- **Prompt**: Copy out exactly the lines from the one containing "Where should I click to: Click the bullet" through the end of the records, and no pictures.

- **Extracted records**:
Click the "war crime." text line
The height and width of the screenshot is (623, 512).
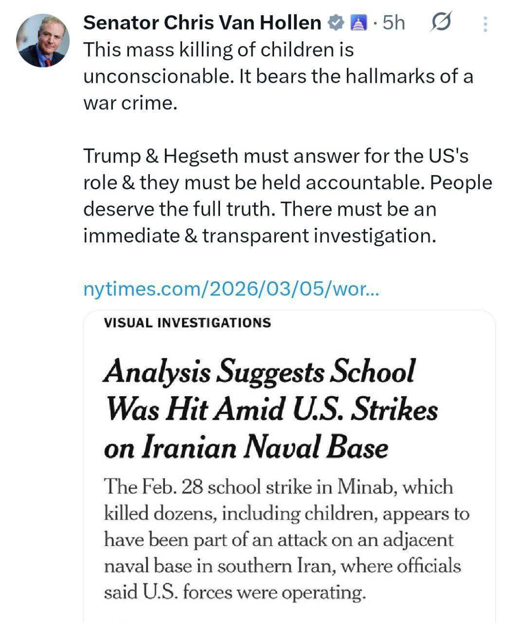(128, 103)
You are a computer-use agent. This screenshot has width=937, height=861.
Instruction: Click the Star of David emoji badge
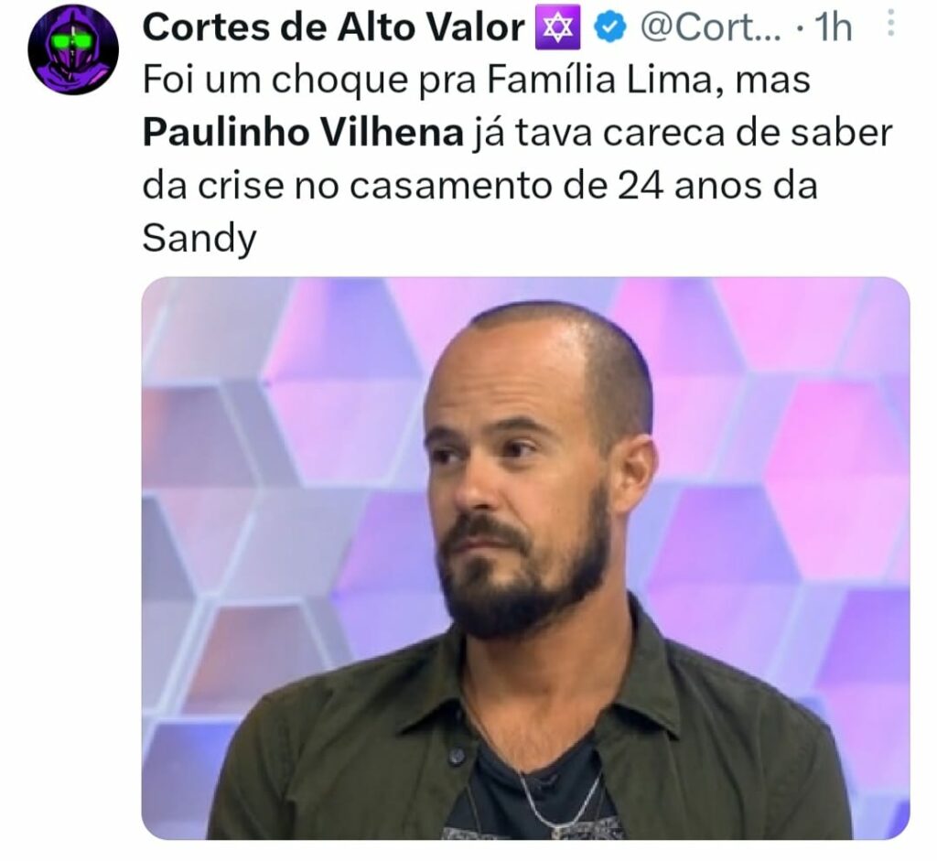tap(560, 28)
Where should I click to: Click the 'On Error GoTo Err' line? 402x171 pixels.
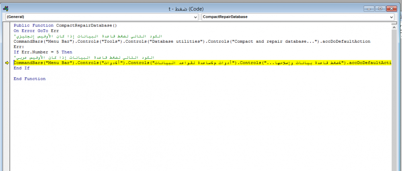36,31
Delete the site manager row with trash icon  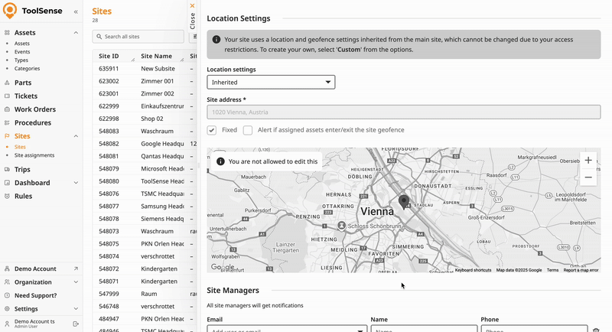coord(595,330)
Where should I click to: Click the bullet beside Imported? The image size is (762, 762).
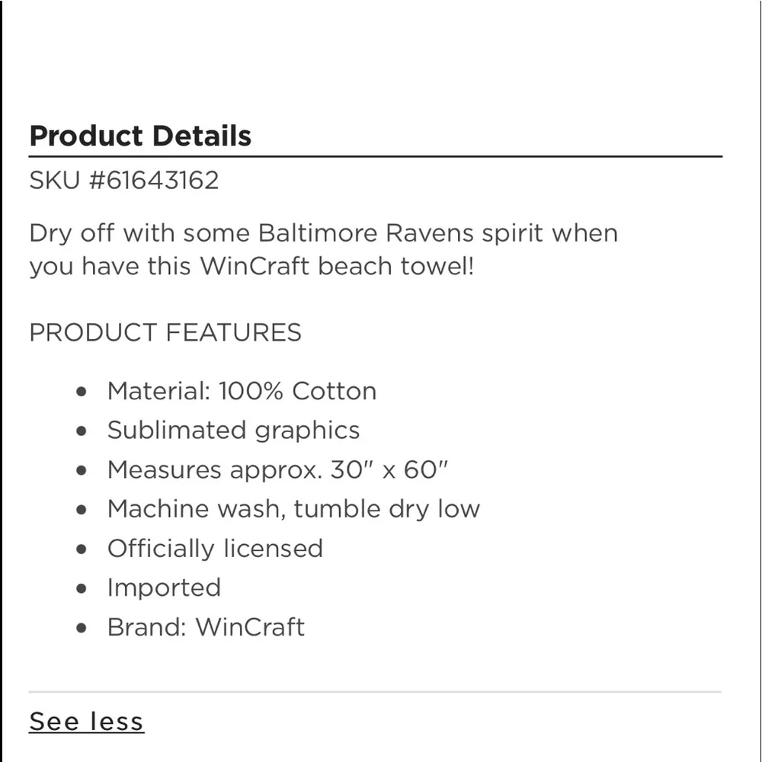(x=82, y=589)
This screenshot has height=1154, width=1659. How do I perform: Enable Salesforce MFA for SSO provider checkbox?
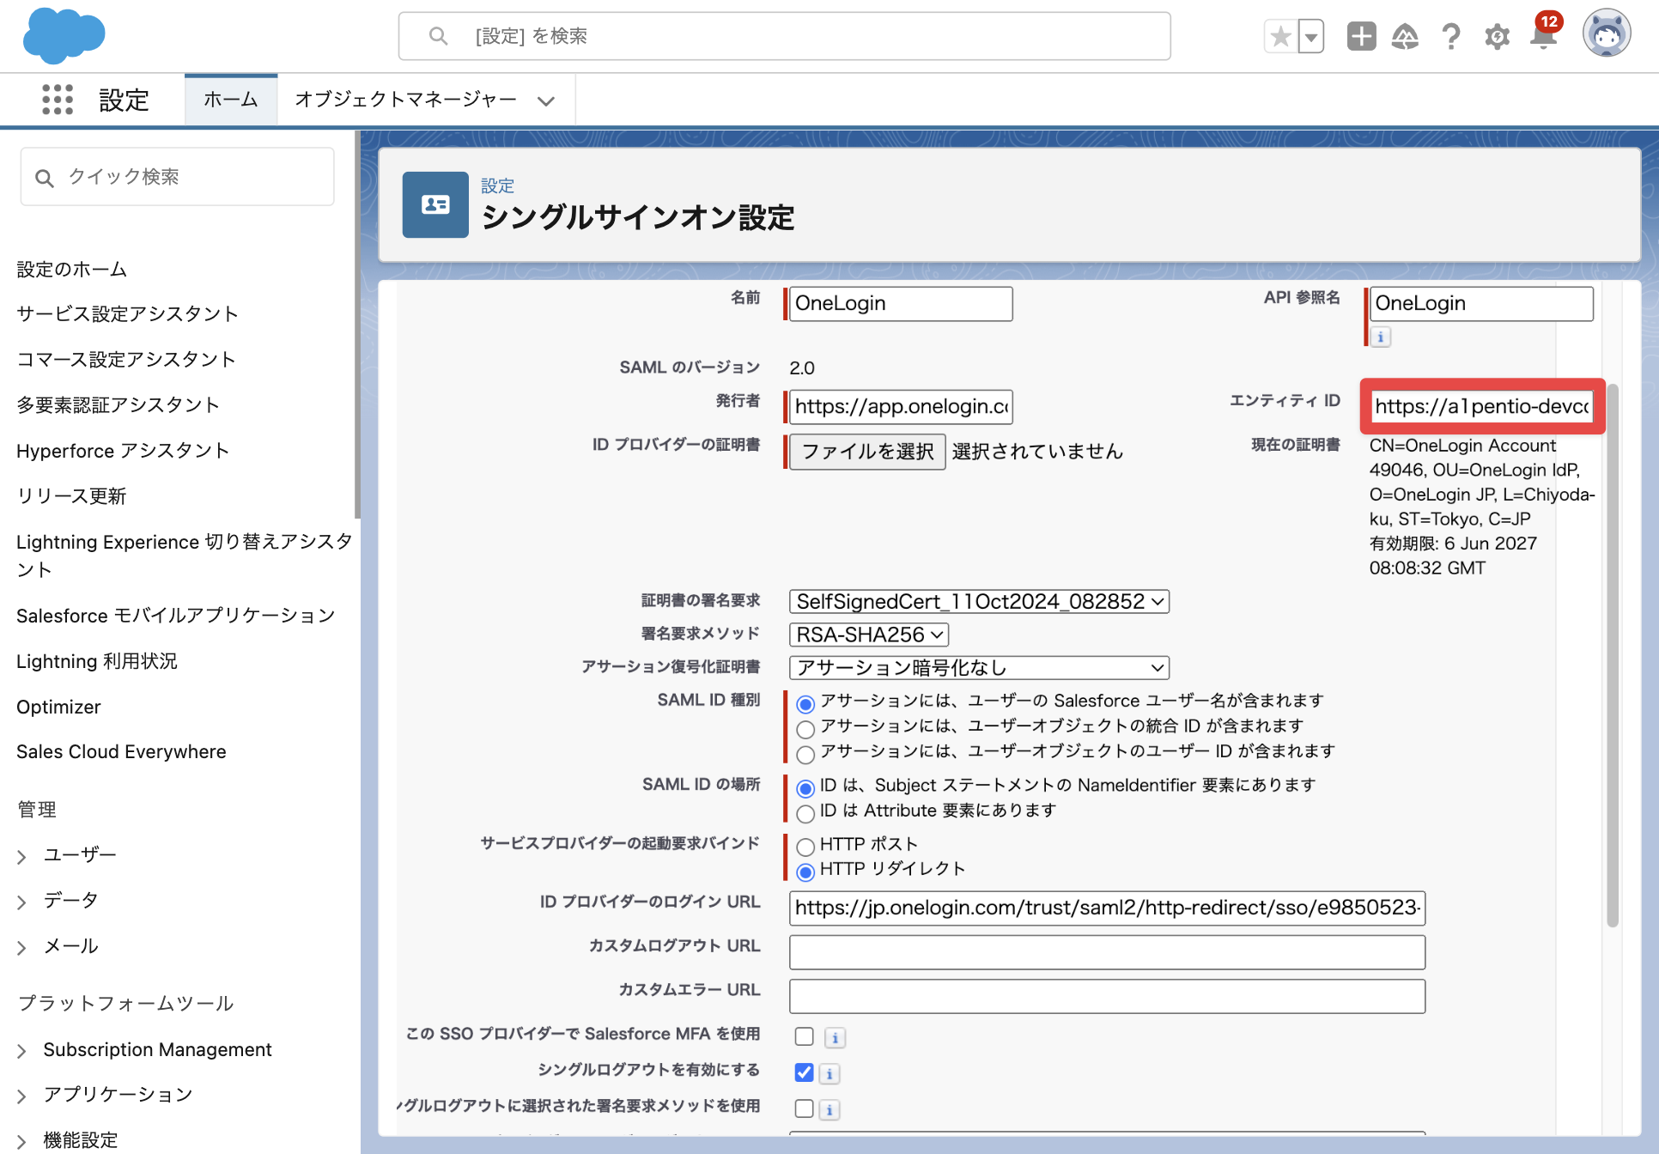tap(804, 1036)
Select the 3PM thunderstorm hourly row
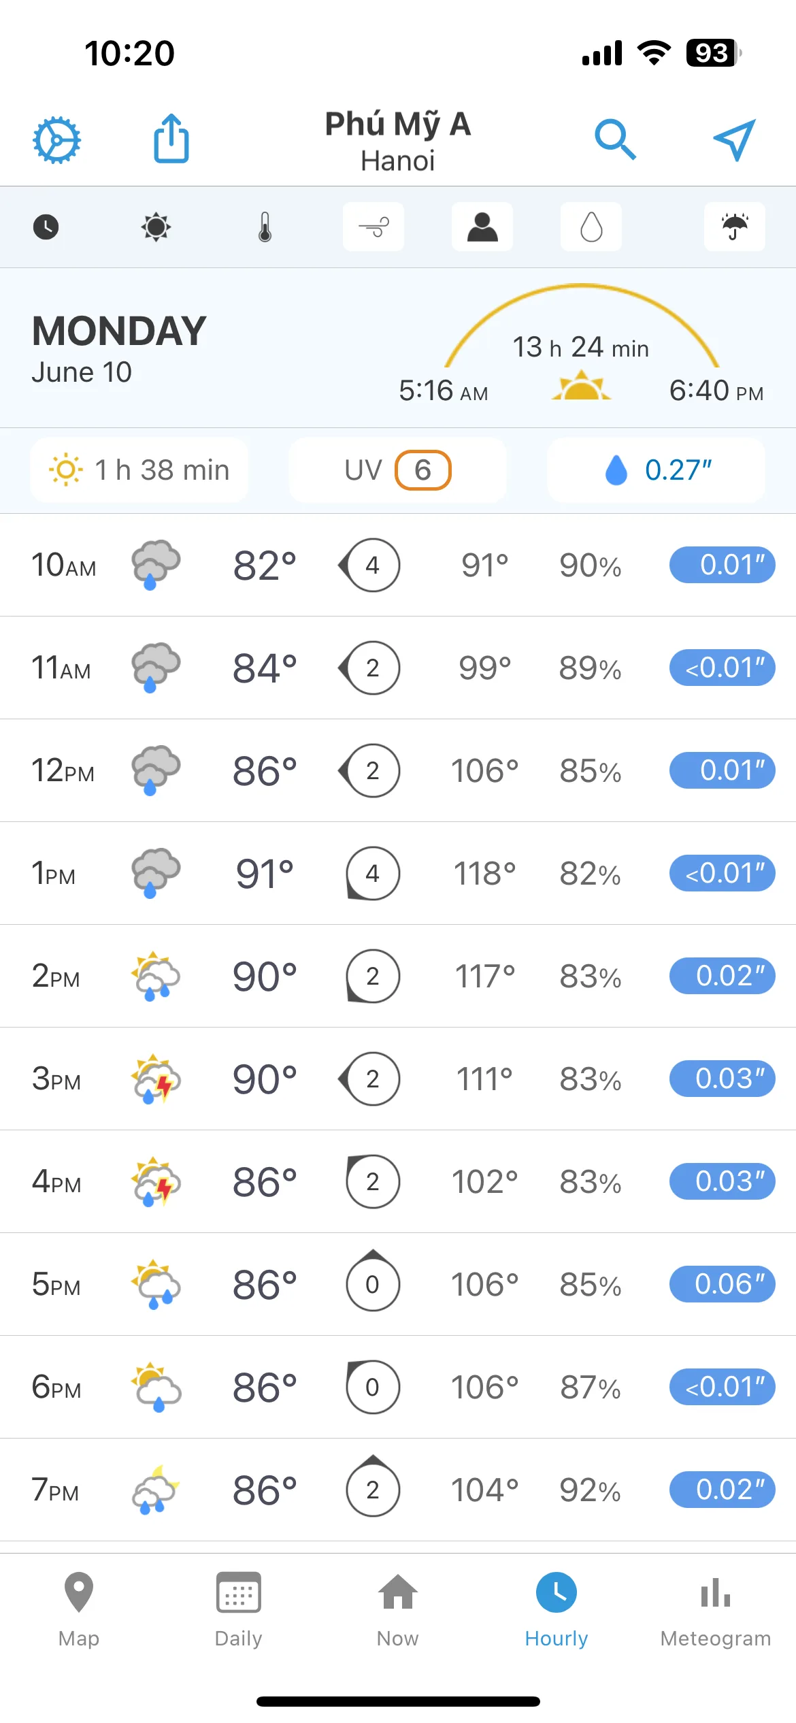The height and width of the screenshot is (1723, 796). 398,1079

- **Exercise response**:
Where should I click to: Click the bullet beside Imported? The image size is (762, 762).
(x=82, y=589)
This screenshot has height=1154, width=1659. How do I perform: Enable Salesforce MFA for SSO provider checkbox?
tap(804, 1036)
Select the 3PM thunderstorm hourly row
The height and width of the screenshot is (1723, 796). 398,1079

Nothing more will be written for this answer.